Task A |
Answer these questions using the passage on Aristotle's Lyceum:
(i) Who acquired the site for Aristotle's school?
(ii) Which later State libraries took the school's library as a model?
(iii) What did the Stoic Zeno claim about his own students?
Task B |
Please repeat word for word the part of the passage on Aristotle's Lyceum starting with "(3) Grayeff, p." and going on through "1992, fr. 1.".

Text excerpt |
^^^^^^^^^^^^^^^^

Since Aristotle as a non-Athenian – a metic – was not permitted to own land, the Athenian government under Lycurgus acquired for him the site essential for his undertaking. He was assigned the grove consecrated to Apollo Lyceus, which probably lay to the north-east of the centre of Athens, between the mountain Lycabettus and the river Ilissus; a spot which Socrates himself had liked. In it stood shrines to Apollo and the Muses, and perhaps other smaller buildings or huts which could be used immediately; very soon, we hear, Lycurgus spent great sums on embellishing the shrines or temples and on having further buildings erected in the grove. A covered colonnade led to the temple of Apollo, or perhaps connected the temple with the shrine of the Muses; whether it had existed before or was only now built, is not known. This colonnade or walk (peripatos) gave the school its name; it seems it was here, at least at the beginning, that the pupils assembled and the teachers gave their lectures. Here they wandered to and fro; for this reason it was later said that Aristotle himself lectured and taught while walking up and down. (2)
There will be plenty of walking up and down while I teach Ancient Greek, but no covered colonnade! The main classroom has maps, a projector and an automated lecture recording system for those occasions when students can’t attend class! Just nearby is the stunning Classics Museum, as well as the Classics Centre and Library where students study and socialise. Back to Aristotle’s Peripatos/Lyceum:
Never before had there been an institution with studies on a comparable scale. Thus Cicero wrote (De Fin. V, III): ‘From the Peripatetics’ writings and teachings can be learned all liberal arts, history and style; indeed, so great is the variety of subjects treated by them that no one ventures to approach any significant matter without prior knowledge of their works.’ Rightly, therefore, one sees the Lyceum as the first university in the full, modern sense of the word, while this cannot be said of the two great schools which preceded the Peripatos, the Pythagorean and Platonic schools. Similarly, the library which Aristotle installed at the school was the first comprehensive collection of books in history, and later served as a model for the famous State libraries of Alexandria and Pergamum. (3)
Classics : the beating heart and essence of the modern University! It is interesting too that even among the early universities, there was a great deal of competition and comparison. The Stoic Zeno reluctantly admitted that the Peripatetics had more students but he added that his students were more harmonious! Meanwhile, the ANU has just been ranked Australia’s No. 1 and No. 22 in the world (QS World University Rankings 2016-17). But surely competition with others is less important than fostering the true spirit of common purpose, learning and enquiry:
The garden and the walk and all the dwellings next to the garden I give to those of my friends listed below who wish at any time to study and to philosophize together in them – since it is not possible for all men to be always in residence – on the condition that they neither alienate them nor anyone appropriate them for his own private use, but rather that they possess them in common, as if a shrine, and that in matters of mutual concern they use them in a familiar and friendly manner, just as is fitting and just. (4)
I am looking forward to joining my friends and colleagues in the Centre for Classical Studies, to philosophizing and working together in the spirit of Classics.
(1) F. Grayeff, Aristotle and His School, Duckworth, London, 1974, pp. 37-38.
(2) Grayeff, p.38.
(3) Grayeff, p. 39.
(4) Portion of Theophrastus’ will as recorded by Diogenes Laertius, The Lives of the Philosophers 5.52-53 in W. Fortenbaugh et. al., Theophrastus of Eresus: Sources for His Life, Writings, Thought and Influence, Brill, Leiden, 1992, fr. 1.
(5) Header image: an example of a covered colonnade, from the reconstructed Stoa of Attalos in Athens.

^^^^^^^^^^^^^^^^

Given data |

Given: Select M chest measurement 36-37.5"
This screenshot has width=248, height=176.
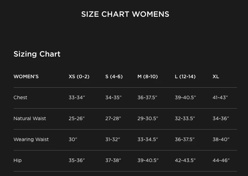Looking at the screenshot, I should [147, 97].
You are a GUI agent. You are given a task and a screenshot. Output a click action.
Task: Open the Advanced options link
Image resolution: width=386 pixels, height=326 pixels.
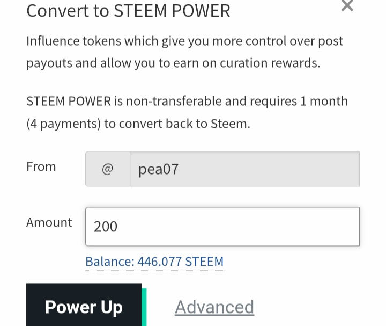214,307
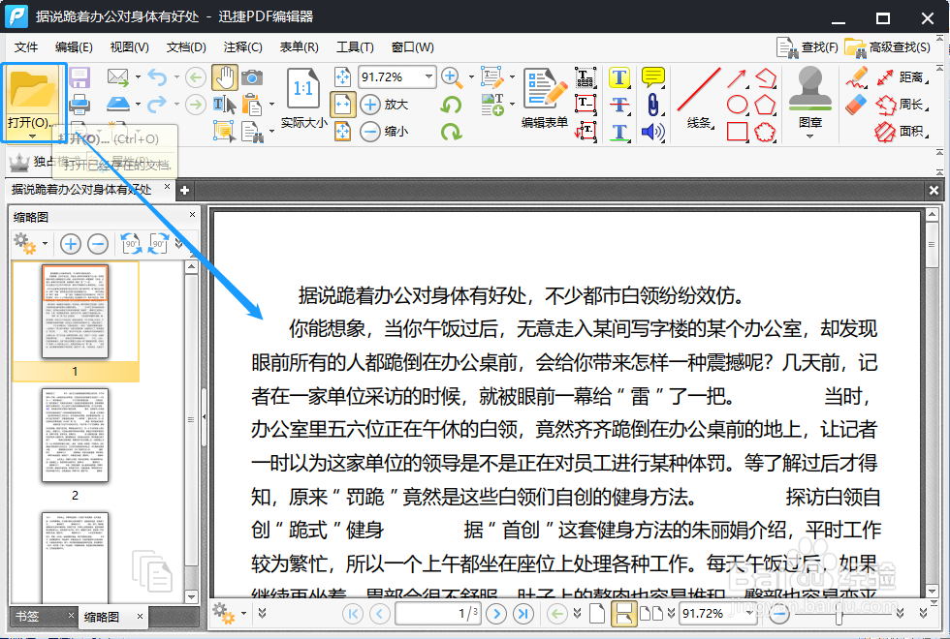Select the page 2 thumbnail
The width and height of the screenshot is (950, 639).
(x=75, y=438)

^^^^^^^^^^^^^^^^

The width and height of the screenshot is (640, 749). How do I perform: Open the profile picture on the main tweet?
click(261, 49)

^^^^^^^^^^^^^^^^

Task result A |
(i) The Athenian government under Lycurgus.
(ii) The libraries of Alexandria and Pergamum.
(iii) That they were more harmonious.

Task result B |
(3) Grayeff, p. 39.
(4) Portion of Theophrastus’ will as recorded by Diogenes Laertius, The Lives of the Philosophers 5.52-53 in W. Fortenbaugh et. al., Theophrastus of Eresus: Sources for His Life, Writings, Thought and Influence, Brill, Leiden, 1992, fr. 1.